Transcribe the data that follows, exactly and in full.

(Dataset entries)
• • •

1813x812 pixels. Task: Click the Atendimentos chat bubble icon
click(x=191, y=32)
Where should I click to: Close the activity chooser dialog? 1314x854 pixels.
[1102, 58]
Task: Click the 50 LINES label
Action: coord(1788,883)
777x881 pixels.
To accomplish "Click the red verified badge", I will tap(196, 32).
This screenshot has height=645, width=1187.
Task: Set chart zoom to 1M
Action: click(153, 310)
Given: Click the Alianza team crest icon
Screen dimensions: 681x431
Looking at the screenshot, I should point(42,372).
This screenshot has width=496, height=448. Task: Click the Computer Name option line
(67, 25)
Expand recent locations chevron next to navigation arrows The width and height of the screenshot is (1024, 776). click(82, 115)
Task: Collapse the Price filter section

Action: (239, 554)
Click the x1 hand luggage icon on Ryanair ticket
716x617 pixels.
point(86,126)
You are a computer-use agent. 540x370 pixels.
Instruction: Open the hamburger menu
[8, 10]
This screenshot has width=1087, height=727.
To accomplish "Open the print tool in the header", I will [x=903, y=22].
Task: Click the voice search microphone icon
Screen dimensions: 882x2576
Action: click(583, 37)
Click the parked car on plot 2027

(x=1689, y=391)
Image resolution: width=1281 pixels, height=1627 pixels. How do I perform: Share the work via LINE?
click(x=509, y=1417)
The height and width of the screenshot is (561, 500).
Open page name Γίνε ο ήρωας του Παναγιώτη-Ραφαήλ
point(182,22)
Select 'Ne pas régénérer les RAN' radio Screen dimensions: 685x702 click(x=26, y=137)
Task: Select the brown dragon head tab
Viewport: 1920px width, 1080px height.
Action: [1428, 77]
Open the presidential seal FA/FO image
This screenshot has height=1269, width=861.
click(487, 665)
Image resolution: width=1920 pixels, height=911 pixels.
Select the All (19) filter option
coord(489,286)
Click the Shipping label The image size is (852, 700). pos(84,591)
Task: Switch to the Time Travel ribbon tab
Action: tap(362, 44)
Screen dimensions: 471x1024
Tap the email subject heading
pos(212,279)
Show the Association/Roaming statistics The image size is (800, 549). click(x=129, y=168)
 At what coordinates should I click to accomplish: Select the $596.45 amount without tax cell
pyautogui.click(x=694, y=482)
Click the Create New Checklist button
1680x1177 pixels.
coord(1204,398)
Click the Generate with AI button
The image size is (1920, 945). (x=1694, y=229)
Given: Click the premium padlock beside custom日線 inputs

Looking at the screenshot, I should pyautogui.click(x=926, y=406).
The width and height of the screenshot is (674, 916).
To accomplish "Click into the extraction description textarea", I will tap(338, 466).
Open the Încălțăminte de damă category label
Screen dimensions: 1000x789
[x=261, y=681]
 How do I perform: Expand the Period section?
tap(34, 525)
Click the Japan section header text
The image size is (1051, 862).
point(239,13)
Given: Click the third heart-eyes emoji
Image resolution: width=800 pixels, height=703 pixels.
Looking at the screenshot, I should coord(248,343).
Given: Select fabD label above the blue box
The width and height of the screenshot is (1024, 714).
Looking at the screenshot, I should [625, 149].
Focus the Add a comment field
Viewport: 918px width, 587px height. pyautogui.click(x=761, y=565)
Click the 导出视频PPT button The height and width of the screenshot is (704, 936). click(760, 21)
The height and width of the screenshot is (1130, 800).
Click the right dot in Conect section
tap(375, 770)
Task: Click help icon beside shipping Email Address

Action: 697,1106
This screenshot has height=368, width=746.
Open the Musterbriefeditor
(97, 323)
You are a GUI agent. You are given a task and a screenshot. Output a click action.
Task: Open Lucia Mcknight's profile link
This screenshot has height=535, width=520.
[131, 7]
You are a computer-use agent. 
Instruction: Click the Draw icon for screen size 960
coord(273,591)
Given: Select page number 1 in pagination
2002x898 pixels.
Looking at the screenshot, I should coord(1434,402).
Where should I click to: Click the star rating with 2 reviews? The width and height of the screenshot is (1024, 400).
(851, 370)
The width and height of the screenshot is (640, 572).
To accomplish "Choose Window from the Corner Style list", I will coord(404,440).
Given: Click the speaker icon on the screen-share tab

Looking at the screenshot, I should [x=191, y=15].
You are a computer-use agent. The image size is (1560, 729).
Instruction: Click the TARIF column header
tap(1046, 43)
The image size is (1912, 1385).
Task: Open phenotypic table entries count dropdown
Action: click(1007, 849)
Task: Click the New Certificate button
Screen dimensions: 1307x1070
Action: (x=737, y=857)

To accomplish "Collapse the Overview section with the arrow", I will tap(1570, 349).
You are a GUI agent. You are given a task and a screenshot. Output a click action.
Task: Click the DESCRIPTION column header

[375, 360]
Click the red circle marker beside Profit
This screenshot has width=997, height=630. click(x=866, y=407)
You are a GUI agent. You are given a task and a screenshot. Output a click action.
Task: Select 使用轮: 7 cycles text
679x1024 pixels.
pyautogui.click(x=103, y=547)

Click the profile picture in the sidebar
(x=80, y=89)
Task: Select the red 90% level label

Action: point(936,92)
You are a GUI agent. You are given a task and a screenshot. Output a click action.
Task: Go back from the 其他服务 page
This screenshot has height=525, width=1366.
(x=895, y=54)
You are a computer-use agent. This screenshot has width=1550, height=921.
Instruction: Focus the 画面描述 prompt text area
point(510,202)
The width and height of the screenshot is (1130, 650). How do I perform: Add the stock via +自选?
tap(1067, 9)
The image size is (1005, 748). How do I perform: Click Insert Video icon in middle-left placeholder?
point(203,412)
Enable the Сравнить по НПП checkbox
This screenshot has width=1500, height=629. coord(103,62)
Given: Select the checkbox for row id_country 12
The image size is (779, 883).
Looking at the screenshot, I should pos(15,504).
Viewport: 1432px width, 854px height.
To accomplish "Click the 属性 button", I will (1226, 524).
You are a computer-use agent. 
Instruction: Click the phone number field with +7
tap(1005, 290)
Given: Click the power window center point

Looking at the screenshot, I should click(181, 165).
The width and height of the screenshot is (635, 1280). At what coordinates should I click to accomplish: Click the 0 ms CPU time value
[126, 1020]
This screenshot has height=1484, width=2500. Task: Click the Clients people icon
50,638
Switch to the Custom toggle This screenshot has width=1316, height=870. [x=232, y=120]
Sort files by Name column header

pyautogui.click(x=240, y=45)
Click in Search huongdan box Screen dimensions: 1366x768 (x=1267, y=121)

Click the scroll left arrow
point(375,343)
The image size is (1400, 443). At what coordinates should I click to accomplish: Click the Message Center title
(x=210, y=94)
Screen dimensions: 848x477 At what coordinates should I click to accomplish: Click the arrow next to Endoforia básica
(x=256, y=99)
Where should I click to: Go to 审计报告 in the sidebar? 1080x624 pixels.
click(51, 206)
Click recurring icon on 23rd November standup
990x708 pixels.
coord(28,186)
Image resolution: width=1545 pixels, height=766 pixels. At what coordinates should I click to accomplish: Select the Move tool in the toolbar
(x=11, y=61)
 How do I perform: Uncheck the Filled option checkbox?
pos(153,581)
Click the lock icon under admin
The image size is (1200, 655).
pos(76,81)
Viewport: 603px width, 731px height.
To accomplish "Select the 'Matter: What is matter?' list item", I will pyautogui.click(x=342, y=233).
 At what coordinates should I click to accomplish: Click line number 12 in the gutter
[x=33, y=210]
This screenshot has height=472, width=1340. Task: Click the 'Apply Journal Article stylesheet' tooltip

• • •

• _REPLY_:
1813x812 pixels. Task: Click the Atendimentos chat bubble icon
click(x=191, y=32)
Where should I click to: Close the activity chooser dialog? 1314x854 pixels.
[1102, 58]
Task: Click the 50 LINES label
Action: coord(1788,883)
777x881 pixels.
To accomplish "Click the red verified badge", I will tap(196, 32).
This screenshot has height=645, width=1187.
Task: Set chart zoom to 1M
Action: click(153, 310)
Given: Click the Alianza team crest icon
Screen dimensions: 681x431
Looking at the screenshot, I should point(42,372).
This screenshot has width=496, height=448. Task: Click the Computer Name option line
(67, 25)
Expand recent locations chevron next to navigation arrows The width and height of the screenshot is (1024, 776). click(82, 115)
Task: Collapse the Price filter section

Action: (239, 554)
Click the x1 hand luggage icon on Ryanair ticket
716x617 pixels.
point(86,126)
You are a computer-use agent. 540x370 pixels.
Instruction: Open the hamburger menu
[8, 10]
This screenshot has width=1087, height=727.
To accomplish "Open the print tool in the header", I will [x=903, y=22].
Task: Click the voice search microphone icon
Screen dimensions: 882x2576
Action: click(583, 37)
Click the parked car on plot 2027

(x=1689, y=391)
Image resolution: width=1281 pixels, height=1627 pixels. How do I perform: Share the work via LINE?
click(x=509, y=1417)
The height and width of the screenshot is (561, 500).
Open page name Γίνε ο ήρωας του Παναγιώτη-Ραφαήλ
point(182,22)
Select 'Ne pas régénérer les RAN' radio Screen dimensions: 685x702 click(x=26, y=137)
Task: Select the brown dragon head tab
Viewport: 1920px width, 1080px height.
Action: [1428, 77]
Open the presidential seal FA/FO image
This screenshot has height=1269, width=861.
click(487, 665)
Image resolution: width=1920 pixels, height=911 pixels.
Select the All (19) filter option
coord(489,286)
Click the Shipping label The image size is (852, 700). pos(84,591)
Task: Switch to the Time Travel ribbon tab
Action: tap(362, 44)
Screen dimensions: 471x1024
Tap the email subject heading
pos(212,279)
Show the Association/Roaming statistics The image size is (800, 549). click(x=129, y=168)
 At what coordinates should I click to accomplish: Select the $596.45 amount without tax cell
pyautogui.click(x=694, y=482)
Click the Create New Checklist button
1680x1177 pixels.
coord(1204,398)
Click the Generate with AI button
The image size is (1920, 945). (x=1694, y=229)
Given: Click the premium padlock beside custom日線 inputs

Looking at the screenshot, I should pyautogui.click(x=926, y=406).
The width and height of the screenshot is (674, 916).
To accomplish "Click into the extraction description textarea", I will tap(338, 466).
Open the Încălțăminte de damă category label
Screen dimensions: 1000x789
[x=261, y=681]
 How do I perform: Expand the Period section?
tap(34, 525)
Click the Japan section header text
The image size is (1051, 862).
point(239,13)
Given: Click the third heart-eyes emoji
Image resolution: width=800 pixels, height=703 pixels.
Looking at the screenshot, I should coord(248,343).
Given: Select fabD label above the blue box
The width and height of the screenshot is (1024, 714).
Looking at the screenshot, I should [625, 149].
Focus the Add a comment field
Viewport: 918px width, 587px height. pyautogui.click(x=761, y=565)
Click the 导出视频PPT button The height and width of the screenshot is (704, 936). click(760, 21)
The height and width of the screenshot is (1130, 800).
Click the right dot in Conect section
tap(375, 770)
Task: Click help icon beside shipping Email Address

Action: 697,1106
This screenshot has height=368, width=746.
Open the Musterbriefeditor
(97, 323)
You are a GUI agent. You are given a task and a screenshot. Output a click action.
Task: Open Lucia Mcknight's profile link
This screenshot has height=535, width=520.
[131, 7]
You are a computer-use agent. 
Instruction: Click the Draw icon for screen size 960
coord(273,591)
Given: Select page number 1 in pagination
2002x898 pixels.
Looking at the screenshot, I should coord(1434,402).
Where should I click to: Click the star rating with 2 reviews? The width and height of the screenshot is (1024, 400).
(851, 370)
The width and height of the screenshot is (640, 572).
To accomplish "Choose Window from the Corner Style list", I will coord(404,440).
Given: Click the speaker icon on the screen-share tab

Looking at the screenshot, I should [x=191, y=15].
You are a computer-use agent. The image size is (1560, 729).
Instruction: Click the TARIF column header
tap(1046, 43)
The image size is (1912, 1385).
Task: Open phenotypic table entries count dropdown
Action: click(1007, 849)
Task: Click the New Certificate button
Screen dimensions: 1307x1070
Action: (x=737, y=857)

To accomplish "Collapse the Overview section with the arrow", I will tap(1570, 349).
You are a GUI agent. You are given a task and a screenshot. Output a click action.
Task: Click the DESCRIPTION column header

[375, 360]
Click the red circle marker beside Profit
This screenshot has width=997, height=630. click(x=866, y=407)
You are a GUI agent. You are given a task and a screenshot. Output a click action.
Task: Select 使用轮: 7 cycles text
679x1024 pixels.
pyautogui.click(x=103, y=547)

Click the profile picture in the sidebar
(x=80, y=89)
Task: Select the red 90% level label

Action: point(936,92)
You are a GUI agent. You are given a task and a screenshot. Output a click action.
Task: Go back from the 其他服务 page
This screenshot has height=525, width=1366.
(x=895, y=54)
You are a computer-use agent. This screenshot has width=1550, height=921.
Instruction: Focus the 画面描述 prompt text area
point(510,202)
The width and height of the screenshot is (1130, 650). How do I perform: Add the stock via +自选?
tap(1067, 9)
The image size is (1005, 748). How do I perform: Click Insert Video icon in middle-left placeholder?
point(203,412)
Enable the Сравнить по НПП checkbox
This screenshot has width=1500, height=629. coord(103,62)
Given: Select the checkbox for row id_country 12
The image size is (779, 883).
Looking at the screenshot, I should pos(15,504).
Viewport: 1432px width, 854px height.
To accomplish "Click the 属性 button", I will (1226, 524).
You are a computer-use agent. 
Instruction: Click the phone number field with +7
tap(1005, 290)
Given: Click the power window center point

Looking at the screenshot, I should click(181, 165).
The width and height of the screenshot is (635, 1280). At what coordinates should I click to accomplish: Click the 0 ms CPU time value
[126, 1020]
This screenshot has height=1484, width=2500. Task: Click the Clients people icon
50,638
Switch to the Custom toggle This screenshot has width=1316, height=870. [x=232, y=120]
Sort files by Name column header

pyautogui.click(x=240, y=45)
Click in Search huongdan box Screen dimensions: 1366x768 (x=1267, y=121)

Click the scroll left arrow
point(375,343)
The image size is (1400, 443). At what coordinates should I click to accomplish: Click the Message Center title
(x=210, y=94)
Screen dimensions: 848x477 At what coordinates should I click to accomplish: Click the arrow next to Endoforia básica
(x=256, y=99)
Where should I click to: Go to 审计报告 in the sidebar? 1080x624 pixels.
click(51, 206)
Click recurring icon on 23rd November standup
990x708 pixels.
coord(28,186)
Image resolution: width=1545 pixels, height=766 pixels. At what coordinates should I click to accomplish: Select the Move tool in the toolbar
(x=11, y=61)
 How do I perform: Uncheck the Filled option checkbox?
pos(153,581)
Click the lock icon under admin
The image size is (1200, 655).
pos(76,81)
Viewport: 603px width, 731px height.
To accomplish "Select the 'Matter: What is matter?' list item", I will pyautogui.click(x=342, y=233).
 At what coordinates should I click to accomplish: Click line number 12 in the gutter
[x=33, y=210]
This screenshot has height=472, width=1340. Task: Click the 'Apply Journal Article stylesheet' tooltip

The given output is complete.